### What is expected
Locate, in the data below, the line that contains "You are a computer-use" and the line that contains "Instruction: Open Learn"; reproduce exactly those two lines and every line between them, nothing more.

### Provided records
+++
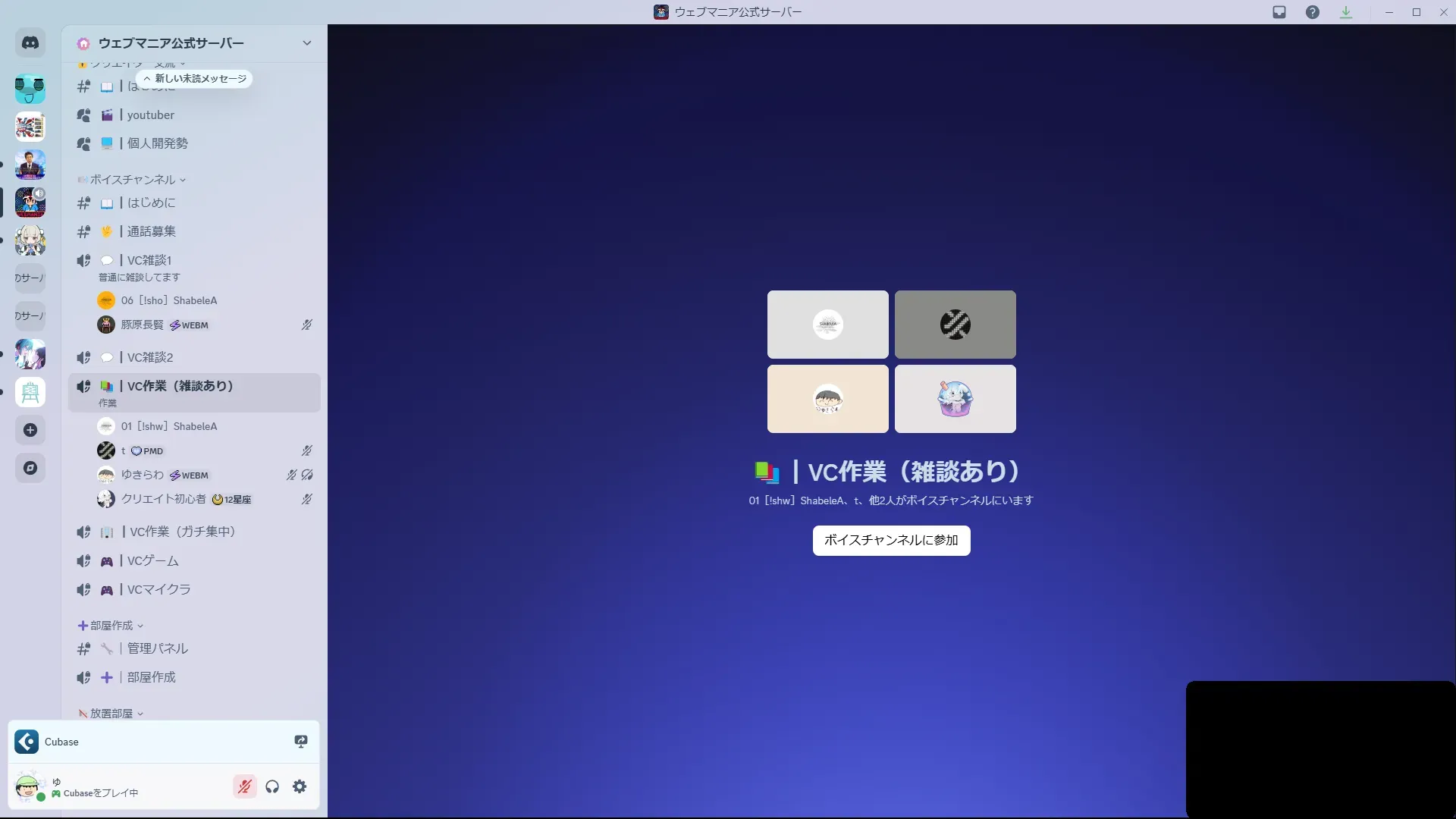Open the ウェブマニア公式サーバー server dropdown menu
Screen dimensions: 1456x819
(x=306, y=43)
+++
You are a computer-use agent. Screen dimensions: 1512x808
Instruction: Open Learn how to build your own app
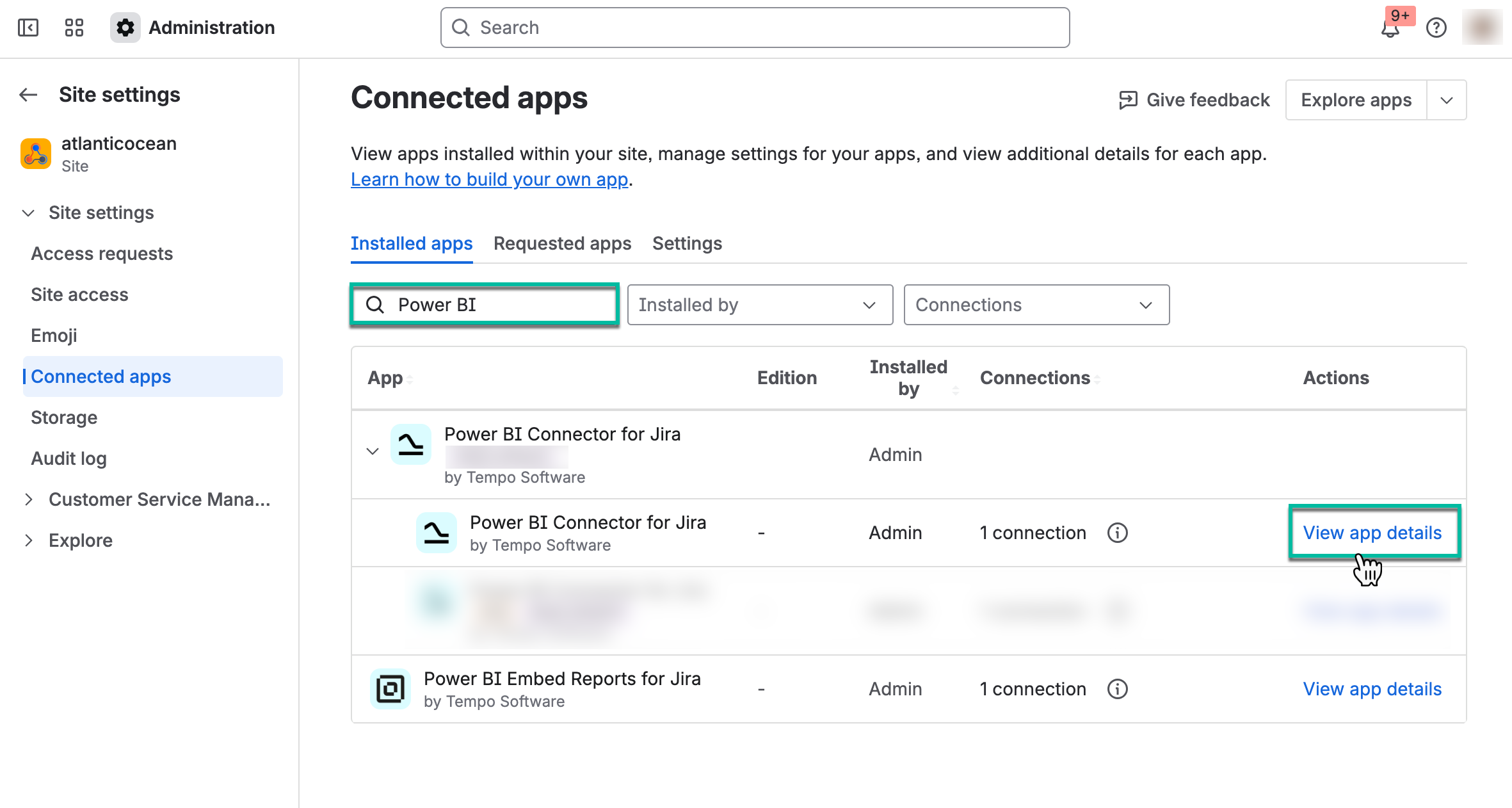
+++
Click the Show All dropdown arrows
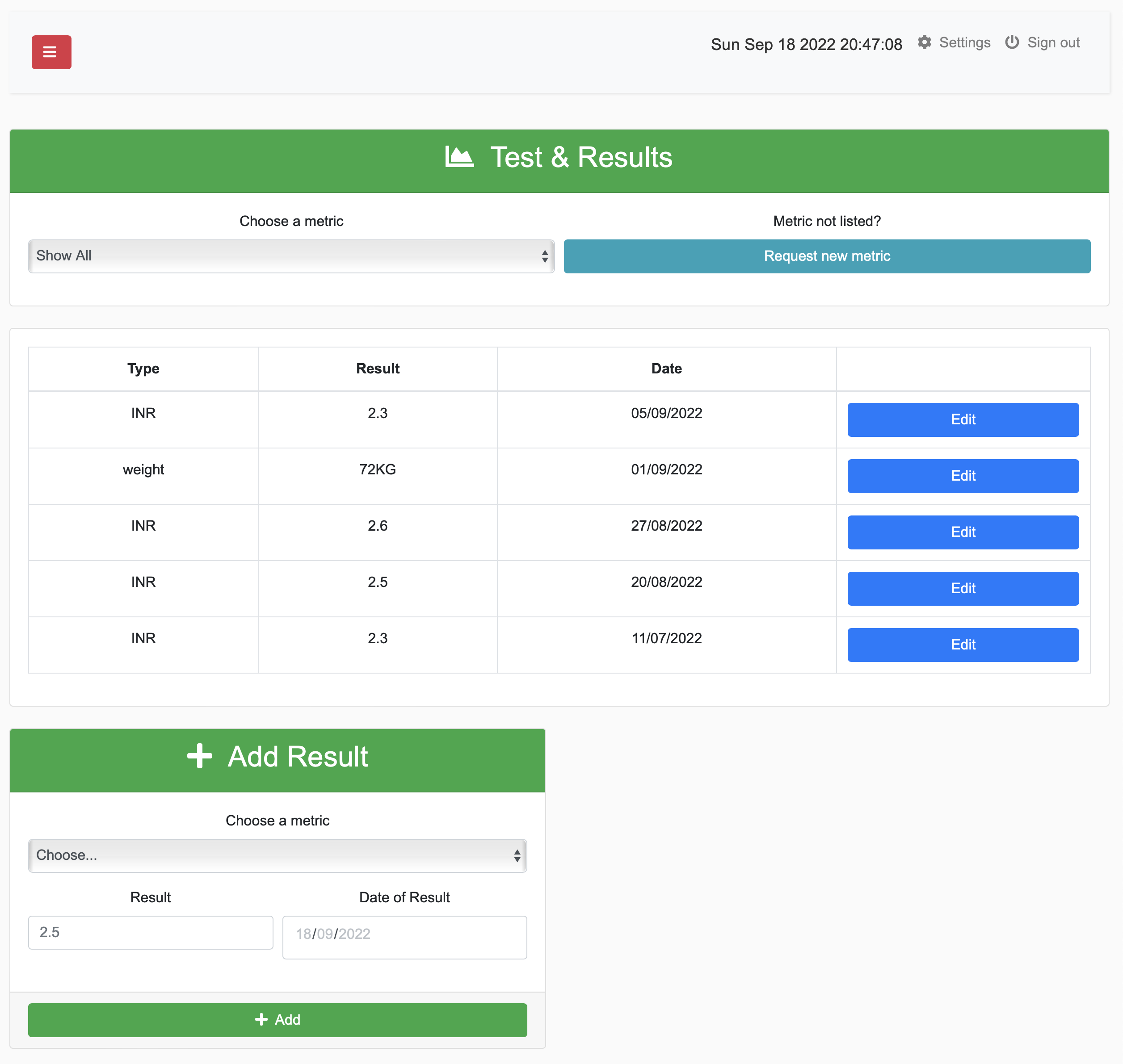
+++
### Answer box
You are a computer-use agent. Screen dimensions: 1512x808
Instruction: Open Learn how to build your own app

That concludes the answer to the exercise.